The following year the Hunnic army crossed the Alps and sacked the major cities in northern Italy before threatening Rome itself (AD 452). On this occasion the Roman regime could not obtain support from their Germanic allies and the remaining imperial units were unable to manage an adequate defence. Jordanes describes how the Hunnic army attacked the fortified city of Aquileia: ‘Bringing forward all manner of war-engines, they quickly forced their way into the city, plundered it, divided the spoils and so cruelly devastated the place that scarcely anything remained.’ He claims that the invaders ‘devastated the largest part of Italy’ before approaching Rome. Pope Leo was chosen as the envoy to Rome and the western government was forced to agree peace terms that made their empire tributary to the Huns. Attila also reasserted his claim to an imperial marriage alliance and demanded the government surrender the princess Honoria, ‘with her due share of the royal wealth’.

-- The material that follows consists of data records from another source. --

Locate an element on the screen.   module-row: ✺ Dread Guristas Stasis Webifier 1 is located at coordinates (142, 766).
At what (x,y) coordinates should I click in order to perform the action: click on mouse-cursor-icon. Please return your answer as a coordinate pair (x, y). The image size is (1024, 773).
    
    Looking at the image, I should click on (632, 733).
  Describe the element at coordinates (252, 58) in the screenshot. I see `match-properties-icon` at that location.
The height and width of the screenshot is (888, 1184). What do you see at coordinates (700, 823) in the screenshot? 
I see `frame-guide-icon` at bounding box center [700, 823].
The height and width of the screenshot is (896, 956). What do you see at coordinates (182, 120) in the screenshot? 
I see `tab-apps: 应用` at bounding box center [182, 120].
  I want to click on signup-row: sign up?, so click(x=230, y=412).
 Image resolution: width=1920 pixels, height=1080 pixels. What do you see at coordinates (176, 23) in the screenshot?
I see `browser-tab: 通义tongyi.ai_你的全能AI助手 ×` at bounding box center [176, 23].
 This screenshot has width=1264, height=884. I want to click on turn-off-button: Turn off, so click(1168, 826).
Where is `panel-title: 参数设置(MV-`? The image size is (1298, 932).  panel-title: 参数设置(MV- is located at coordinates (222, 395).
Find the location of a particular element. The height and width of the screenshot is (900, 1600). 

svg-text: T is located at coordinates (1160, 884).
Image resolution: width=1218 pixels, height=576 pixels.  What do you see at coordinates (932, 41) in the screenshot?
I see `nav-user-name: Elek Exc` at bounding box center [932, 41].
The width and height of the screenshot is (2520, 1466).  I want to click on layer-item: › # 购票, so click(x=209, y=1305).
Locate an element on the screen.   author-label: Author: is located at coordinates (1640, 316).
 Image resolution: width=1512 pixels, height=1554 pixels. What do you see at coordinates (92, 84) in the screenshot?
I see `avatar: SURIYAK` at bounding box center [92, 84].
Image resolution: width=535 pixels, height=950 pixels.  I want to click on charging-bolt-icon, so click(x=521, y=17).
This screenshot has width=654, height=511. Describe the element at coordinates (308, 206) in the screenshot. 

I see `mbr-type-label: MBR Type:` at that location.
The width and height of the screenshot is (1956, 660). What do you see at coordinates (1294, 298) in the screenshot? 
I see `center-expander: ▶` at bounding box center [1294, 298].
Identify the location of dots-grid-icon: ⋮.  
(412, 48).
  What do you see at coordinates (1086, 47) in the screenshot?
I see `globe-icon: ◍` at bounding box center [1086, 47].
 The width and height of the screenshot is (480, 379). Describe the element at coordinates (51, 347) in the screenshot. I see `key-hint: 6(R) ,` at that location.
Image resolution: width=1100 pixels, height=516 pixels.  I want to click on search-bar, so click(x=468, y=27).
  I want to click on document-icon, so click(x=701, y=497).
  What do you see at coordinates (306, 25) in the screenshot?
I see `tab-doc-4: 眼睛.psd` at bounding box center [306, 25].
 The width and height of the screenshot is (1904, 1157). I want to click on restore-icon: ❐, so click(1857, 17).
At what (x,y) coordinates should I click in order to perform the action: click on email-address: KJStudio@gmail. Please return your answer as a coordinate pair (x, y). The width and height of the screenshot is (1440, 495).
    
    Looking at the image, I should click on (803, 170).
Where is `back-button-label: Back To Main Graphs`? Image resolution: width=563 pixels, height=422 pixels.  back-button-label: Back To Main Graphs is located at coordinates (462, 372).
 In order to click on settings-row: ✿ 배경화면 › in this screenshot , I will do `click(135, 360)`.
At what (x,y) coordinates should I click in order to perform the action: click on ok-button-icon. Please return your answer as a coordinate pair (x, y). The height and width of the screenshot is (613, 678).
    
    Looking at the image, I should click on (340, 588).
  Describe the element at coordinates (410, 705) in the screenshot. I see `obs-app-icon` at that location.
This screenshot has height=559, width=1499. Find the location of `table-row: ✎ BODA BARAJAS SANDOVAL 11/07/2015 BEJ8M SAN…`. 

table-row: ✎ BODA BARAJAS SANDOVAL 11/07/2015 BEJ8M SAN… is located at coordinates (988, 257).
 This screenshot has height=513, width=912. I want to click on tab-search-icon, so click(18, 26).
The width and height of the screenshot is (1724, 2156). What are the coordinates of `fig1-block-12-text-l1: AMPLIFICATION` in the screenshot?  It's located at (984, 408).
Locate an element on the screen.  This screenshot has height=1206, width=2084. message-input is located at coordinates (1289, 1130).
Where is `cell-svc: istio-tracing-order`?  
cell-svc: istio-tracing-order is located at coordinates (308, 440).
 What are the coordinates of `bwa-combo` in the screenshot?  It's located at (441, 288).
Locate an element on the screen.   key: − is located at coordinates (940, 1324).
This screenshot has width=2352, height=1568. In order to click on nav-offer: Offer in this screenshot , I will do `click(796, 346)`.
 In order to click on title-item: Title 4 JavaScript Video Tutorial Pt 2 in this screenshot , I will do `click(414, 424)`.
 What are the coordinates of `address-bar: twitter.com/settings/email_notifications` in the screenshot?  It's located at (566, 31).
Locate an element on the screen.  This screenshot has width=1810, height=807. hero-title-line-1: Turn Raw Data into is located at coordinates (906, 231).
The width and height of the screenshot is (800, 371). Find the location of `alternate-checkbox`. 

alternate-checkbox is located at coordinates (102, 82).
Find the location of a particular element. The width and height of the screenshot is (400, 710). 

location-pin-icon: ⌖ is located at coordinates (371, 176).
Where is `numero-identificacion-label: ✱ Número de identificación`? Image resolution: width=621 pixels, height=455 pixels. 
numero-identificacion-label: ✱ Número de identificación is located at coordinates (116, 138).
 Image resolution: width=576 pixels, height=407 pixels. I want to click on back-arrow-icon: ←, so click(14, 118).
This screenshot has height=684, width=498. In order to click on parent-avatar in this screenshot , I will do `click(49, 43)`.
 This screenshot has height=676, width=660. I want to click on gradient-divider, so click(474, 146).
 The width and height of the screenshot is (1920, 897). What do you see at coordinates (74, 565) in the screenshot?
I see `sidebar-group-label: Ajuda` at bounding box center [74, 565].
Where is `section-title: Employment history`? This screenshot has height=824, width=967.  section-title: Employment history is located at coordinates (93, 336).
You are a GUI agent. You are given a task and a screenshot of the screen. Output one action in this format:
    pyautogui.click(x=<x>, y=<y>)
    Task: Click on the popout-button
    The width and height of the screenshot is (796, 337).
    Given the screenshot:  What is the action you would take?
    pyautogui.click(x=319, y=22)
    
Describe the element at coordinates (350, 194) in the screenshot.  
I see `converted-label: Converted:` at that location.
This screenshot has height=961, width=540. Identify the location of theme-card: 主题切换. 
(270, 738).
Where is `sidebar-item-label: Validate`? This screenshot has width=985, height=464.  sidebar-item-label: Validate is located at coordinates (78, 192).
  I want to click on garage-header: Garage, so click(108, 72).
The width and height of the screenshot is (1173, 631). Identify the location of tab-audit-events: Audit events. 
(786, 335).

The campaign had exhausted the Roman capacity for war and the regime was open to invasion and exploitation by further foreign powers. With the Western Empire subdued, Attila returned with his army to his Hungarian realm to plan new campaigns against the Visigoths and Alani. He was also anticipating conflict with the Eastern Roman Empire as it was withholding the promised tribute payments to the Hunnic court. But in AD 453, on the night of his marriage to a German princess named Ildico, Attila suddenly died from a brain haemorrhage. The fate of Honoria is not known and she may have remained in Rome under imperial custody. The death of Attila caused subject nations to rebel and his empire disintegrated in a series of conflicts. The Hunnic threat diminished, but by this period large parts of the Western Roman Empire were under the direct rule of Germanic nations who had conquered important territories, or been given land in return for military service. The last ever Emperor of Rome was a boy named Romulus Augustus who was deposed by a Germanic king named Odoacer in AD 476. It had taken less than a century for a major steppe incursion with an influx of foreign refugees to destabilize, undermine and destroy the Roman Empire.
In antiquity the Huns were the largest and most significant population group to have travelled across the steppe from the Far East to the Roman frontiers, a journey of more than 5,000 miles. But during the long history of the silk routes many other unnamed, impoverished or dispossessed individuals passed through the empires of Central Asia as the consequence of conflict, slavery or commerce. Archaeologists excavating the ancient site of an imperial estate at Vagnari in southern Italy unearthed the graves of slave workers who had been involved in textile production during the first century AD. DNA testing of skeletal remains revealed that one of the men buried in the plot had Far Eastern ancestry inherited from his mother. In spite of all the wealth associated the silk routes, his sole possession was a plain wooden food bowl, placed next to his body for use in the afterlife. Whoever this man was and however his ancestors had found themselves in the very centre of the Roman Empire, he had ended his days as a slave and was buried in a simple grave on a bleak hillside.